Leven is een samenspel van vasthouden en loslaten
Er zijn periodes van meer stabiliteit, maar ook periodes van grote veranderingen. Die kunnen noodzakelijk zijn. Ze kunnen ook onverwacht op je weg komen. Het vraagt moed om te onderscheiden wat er in die nieuwe situatie belangrijk is en wat je meer ‘leven’ geeft. De noodzakelijke keuzes doorzetten vraagt moed.
De moed om te veranderen
Sommige verlieservaringen betekenen een grondige verandering. Maar ook kleinere zaken kunnen je leven helemaal omkeren. Soms duurt het een tijd voor je de pijn van wat je moet loslaten kan vergeten. Het vraagt moed om niet enkel in de wereld van het verleden en de herinneringen te blijven leven. Weest sterk en moedig! klinkt driemaal in ons tekstgedeelte.

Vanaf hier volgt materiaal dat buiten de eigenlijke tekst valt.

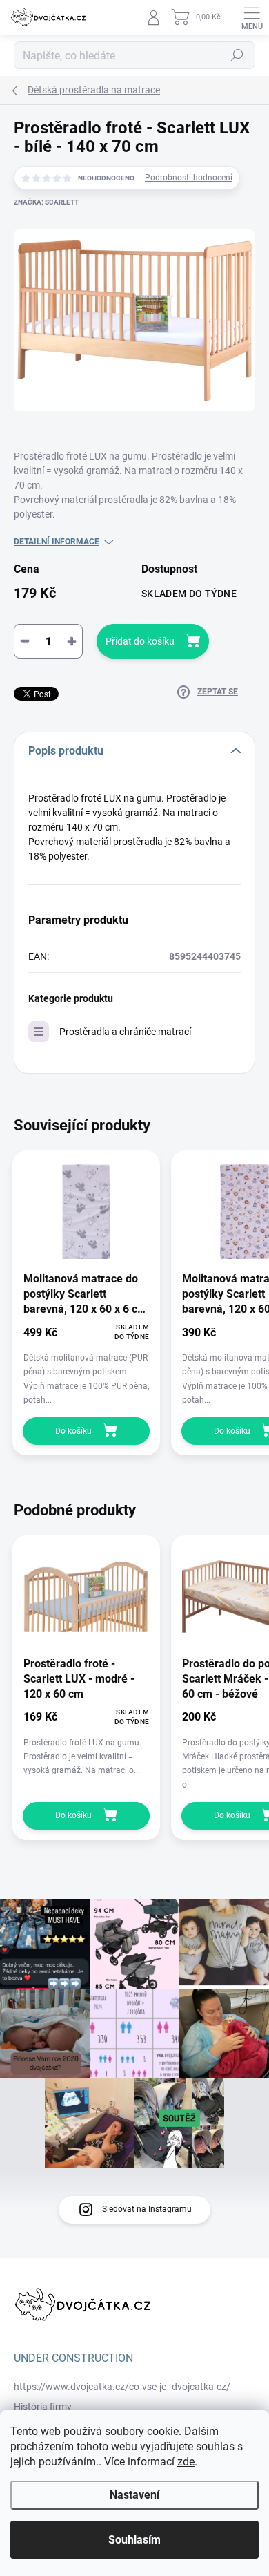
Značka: (46, 202)
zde (186, 2461)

Wat helpt je om achter te laten wat is?
• Kan je tevreden achterlaten wat voorbij was?
• Kan je met mildheid naar jezelf kijken en je beperkingen aanvaarden?

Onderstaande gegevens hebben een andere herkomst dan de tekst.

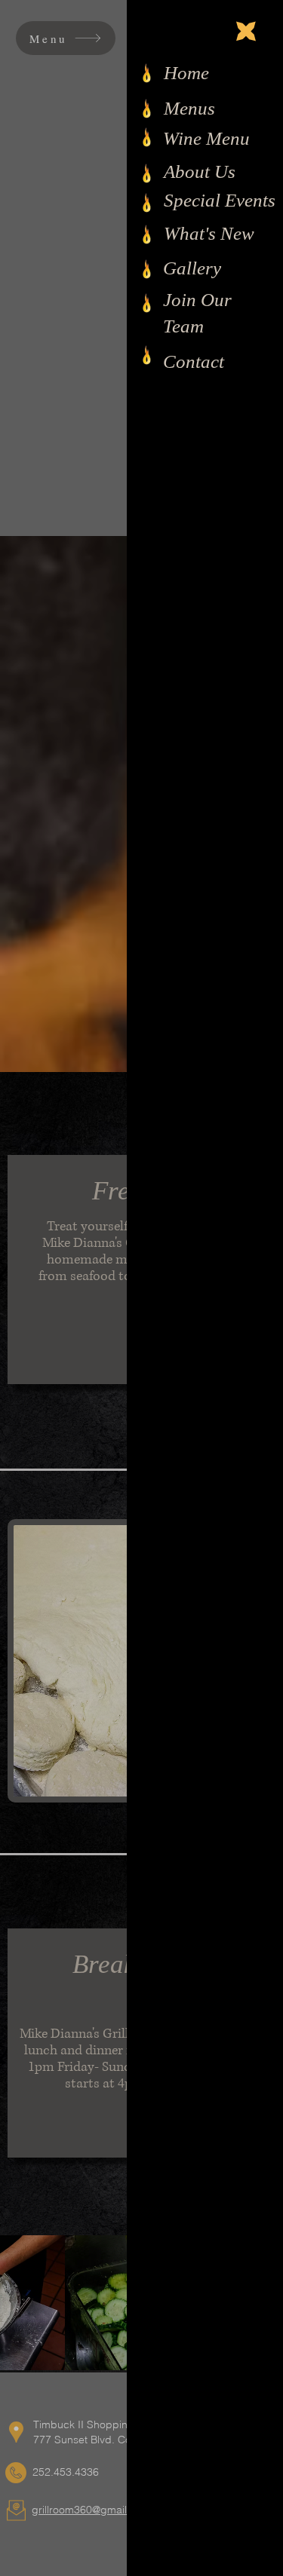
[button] (246, 31)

• Kan je goed afscheid nemen van wat voorbij is?
Een verleden waarmee je in vrede bent, kan je als een rugzak meedragen die je niet belet om de toekomst die verandering brengt, tegemoet te gaan. Dat we de moed vinden om te omarmen wat komt…
18 juni: Jesaja 12,1-6, Psalm 100, Matteüs 10,16-33
De schitterende visie van de Bergrede en de prachtige verhalen over demonen uitdrijvingen en genezingswonderen lopen in de Matteüslezing voor deze zondag uit op de weerbarstige realiteit van volgelingen die worden uitgezonden om nu zelf Jezus’ werk in de wereld gestalte te geven. Twee aan twee, als de dieren uit de ark, worden ze uitgezonden om de aarde opnieuw te bevolken na de vloed. Twee aan twee, om betrouwbaar te kunnen getuigen van het goede nieuws over Gods liefde en genade dat in Jezus nu onder hen gestalte heeft gekregen. Eerst naar het thuisfront en later, na de dood en opstanding van Jezus, naar alle volken en de hele aarde.